Note: Irv Brenner, Art Feldman, Charles Hughes, Dudey Moore, and Joe Stydahar would all not take part in the inaugural MBC Playoffs, while Hugh James only competed in one of the two games played in the MBC's round-robin tournament that represented the playoffs for this season (though maybe he competed in both games played there instead).

==MBC Standings==
===Eastern Division===

| Pos. | Eastern Division | Wins | Losses | Win % |
|---|---|---|---|---|
| 1 | Akron Firestone Non-Skids | 11 | 7 | .611 |
| 2 | Pittsburgh Y.M.H.A. | 10 | 7 | .588 |
| 3 | Buffalo Bisons | 7 | 8 | .467 |
| 4 | Dayton Metropolitans | 4 | 6 | .400 |

===Western Division===

| Pos. | Western Division | Wins | Losses | Win % |
| 1 | Indianapolis Kautskys | 9 | 3 | .750 |
| 2 | Chicago Duffy Florals‡ | 3 | 2 | .600 |
| 3 | Detroit Hed-Aids‡ | 9 | 7 | .563 |
| 4 | Indianapolis U.S. Tires | 5 | 9 | .357 |
| 5 | Windsor Cooper Buses | 2 | 11 | .154 |
^{‡} Chicago would gain the final playoff spot over Detroit despite not meeting the required minimum of 12 games played.

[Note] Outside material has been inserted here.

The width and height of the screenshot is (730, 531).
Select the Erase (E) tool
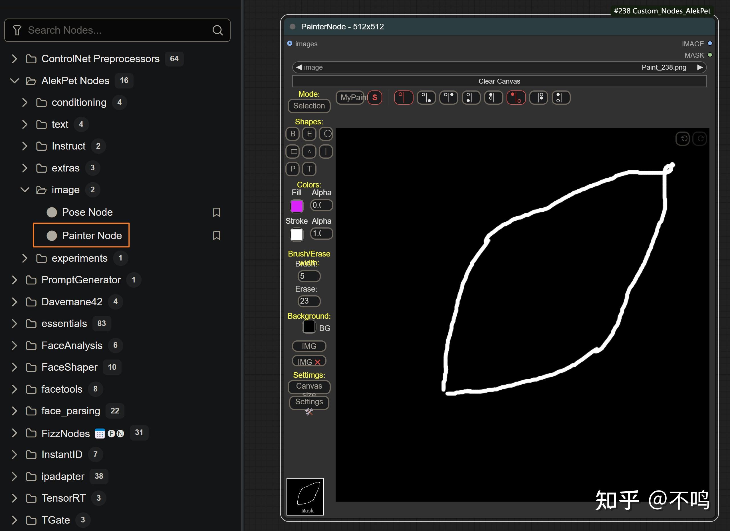(x=309, y=134)
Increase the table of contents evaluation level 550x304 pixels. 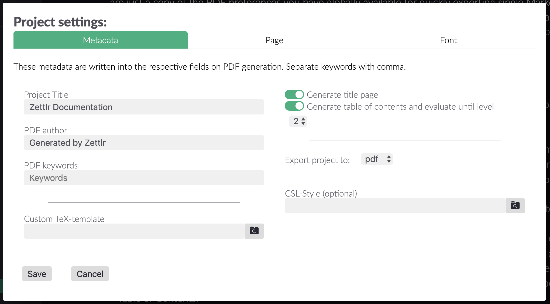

==MBC Round-Robin Tournament==
All of the Midwest Basketball Conference's round-robin tournament matches would occur on March 22, 1936 at the White City Stadium in Chicago, Illinois.
- Semifinal Round: (2E) Pittsburgh Y.M.H.A. Vs. (1W) Indianapolis Kautskys: Indianapolis Kautskys defeated the Pittsburgh Y.M.H.A. 46–18.
- Third Place Consolation Prize Round: (2E) Pittsburgh Y.M.H.A. Vs. (1E) Akron Firestone Non-Skids: Akron Firestone Non-Skids defeated the Pittsburgh Y.M.H.A. 33–29.

The Pittsburgh Y.M.H.A. squad finished their season with a fourth place finish for this season's inaugural MBC tournament.